The updated version contains a new .NET Standard MVVM library, easier to use Toast Notification helpers for both .NET and UWP, a wholly revamped composition Animation system for C# & XAML, as well as new controls. 

The Microsoft.Toolkit.Mvvm package makes it easier to abstract the base Model and ViewModel logic from an application later in the process, especially for projects that target multiple UI frameworks, according to Michael A. Hawker, a senior software engineer for Windows & Devices, in a blog post.

Microsoft added that some new package structures and breaking changes have primarily affected the Animations and Controls packages. 

SQLAlchemy 1.4 released

SQLAlchemy features a significant rethink of some of the most prominent APIs in Core and ORM, new internals, and a wide range of powerful new features and capabilities. 

The highlights include a unified approach around a revised and more-capable select() construct, a revised declarative mapping system, universally transparent caching of  SQL compilation for both Core and ORM, and more.  SQLAlchemy 1.4 is the starting point for the SQLAlchemy 2.0 project, entirely moving to Python 3.  Additional details on the new release are available here.

Auth0 Next.js SDK released

The new offering makes it easier for developers to add authentication to their Next.js apps.
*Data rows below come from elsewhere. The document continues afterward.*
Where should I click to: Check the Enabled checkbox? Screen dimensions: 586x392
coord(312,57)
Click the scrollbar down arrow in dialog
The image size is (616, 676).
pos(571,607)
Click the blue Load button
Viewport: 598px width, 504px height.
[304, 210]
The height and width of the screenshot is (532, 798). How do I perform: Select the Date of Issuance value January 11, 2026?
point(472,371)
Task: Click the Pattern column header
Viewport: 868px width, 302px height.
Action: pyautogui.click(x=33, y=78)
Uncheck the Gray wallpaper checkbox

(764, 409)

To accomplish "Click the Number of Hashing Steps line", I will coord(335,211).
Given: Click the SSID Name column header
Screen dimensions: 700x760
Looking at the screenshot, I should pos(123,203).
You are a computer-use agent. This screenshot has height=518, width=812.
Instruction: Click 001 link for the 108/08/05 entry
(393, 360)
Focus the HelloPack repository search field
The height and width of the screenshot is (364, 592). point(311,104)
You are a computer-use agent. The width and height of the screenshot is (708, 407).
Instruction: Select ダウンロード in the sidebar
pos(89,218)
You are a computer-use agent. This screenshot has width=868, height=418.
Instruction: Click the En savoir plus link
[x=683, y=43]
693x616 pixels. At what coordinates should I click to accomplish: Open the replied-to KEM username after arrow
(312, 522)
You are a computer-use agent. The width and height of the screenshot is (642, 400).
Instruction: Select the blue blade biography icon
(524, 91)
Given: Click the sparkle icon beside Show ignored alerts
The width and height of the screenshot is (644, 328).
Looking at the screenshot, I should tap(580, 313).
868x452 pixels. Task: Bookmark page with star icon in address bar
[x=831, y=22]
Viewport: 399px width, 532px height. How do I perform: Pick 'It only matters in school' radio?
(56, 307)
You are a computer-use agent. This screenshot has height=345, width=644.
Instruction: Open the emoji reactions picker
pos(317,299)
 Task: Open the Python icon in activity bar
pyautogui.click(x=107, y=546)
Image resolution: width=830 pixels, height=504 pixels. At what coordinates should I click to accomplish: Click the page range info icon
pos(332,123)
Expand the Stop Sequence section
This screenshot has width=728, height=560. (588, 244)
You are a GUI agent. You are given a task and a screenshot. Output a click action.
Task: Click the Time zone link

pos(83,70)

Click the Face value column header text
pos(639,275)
Next-auth0 does this by adding server-side login, logout, and session management and also offers a suite of tools to help developers access the user’s session from the server and client-side.

There are multiple data-fetching strategies, with the two predominant ones being fetching user data client-side and fetching user data server-sides, which determines how developers should set up next-auth0.

A detailed setup on how to get started for choosing the right type of authentication with next-auth0 is available here.